Having a guitar with onboard electronics is very, very, handy when playing out. It's a heck of a lot easier to simply plug in your guitar with a standard guitar cable than it is to mic a guitar. It also gives the performer some options at his fingertips, such as volume, and usually some minor equalizer controls.

My Larrivee OM-03R has an onboard Fishman Prefix Plus unit. This is a pretty nice guitar, all solid wood, rosewood back and sided, Engelman spruce top. This is the guitar I normally use for concerts, and is the guitar used for 14 of the 16 tracks on Space & Freedom.

I bought it years ago, when the US/Canadian exchange rate was somewhat more favorable. MSRP on a new one is $1857, retail is about $1400. Also, the new ones have a rather ugly pick guard which I rather dislike. Thus I really do not like to travel with this guitar. See post below on "United Breaks Guitars" for reasons why.

The Fishman Prefix is a nice unit, and I was thinking about buying one and having it installed in one of my lesser guitars. I have an old Tacoma Roadking that I bought years ago for around $350, that I figured would be a perfect candidate. Only two problems.
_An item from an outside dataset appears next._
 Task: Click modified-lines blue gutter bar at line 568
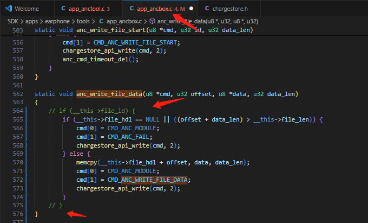(26, 145)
1) The Fishman Prefix sells for between $300-350 (ouch).
2) Replacement Roadkings, especially pre-Fender buyout ones, seem to cost somewhere around $1200 these days.

Oh, and since Fender can't seem to manage their way out of a paper sack, they have discontinued the entire Tacoma line. That takes some pretty bad management. When Fender bought Tacoma in 2004, they were the 3rd largest US guitar manufacturer.

Regardless, that really does not meet the criterion for a guitar that is inexpensive enough that I don't mind risking it with the baggage manglers.

So, what are our options?

While perusing E-bay I found some Olympia guitars. Olympia was Tacoma's import line. Basically Fender had liscensed copies of Tacoma's designes made in southeast Asia. Some were made in Indoneasia, some in China, and one or two other countries.

One can buy an OMC11CE6 (basicly a plywood copy of Tacoma's Chief) for $379 on E-bay. These came with either a Fishman Classic or L.R. Baggs electronics package depending on when and where they were made. That's not too bad really if you think about it. True, plywood does not have the rich sound that you get with real wood. On the other hand, it doesn't crack, and you don't have to worry about low humidity damaging your instrument. And in ARIDzona, that is a real concern. Considering that just the electronics unit is a couple hundred bucks, all in all, i figured it was worth considering.

Then I found one for $295. Better. Local, so I'd have to pay sales tax. *bleah*. Of course, if it's local I can always go by the store and dicker.

Guitar was located at The Bass Place in Tempe. They sell bases. Electric Bases, base guitars, stand up bases, and they even had an electric stand up base. (way cool, trust me). The guitar I was interested in was listed on their web site for $195, or $100 less than their e-bay price.

I can't even buy the electronics for that.

Dave, the guy who runs the place, let me have the instrument for $200 out the door.


Olympia OMC11CE6


Yes. It's blue. Very, very, BLUE.

So, though I never thought I would do so, I now own a Chinese made, laminate guitar. Actually sounds fairly decent, and since it has an L.R. Baggs pickup and preamp, it's absolutely perfect for playing gigs or traveling.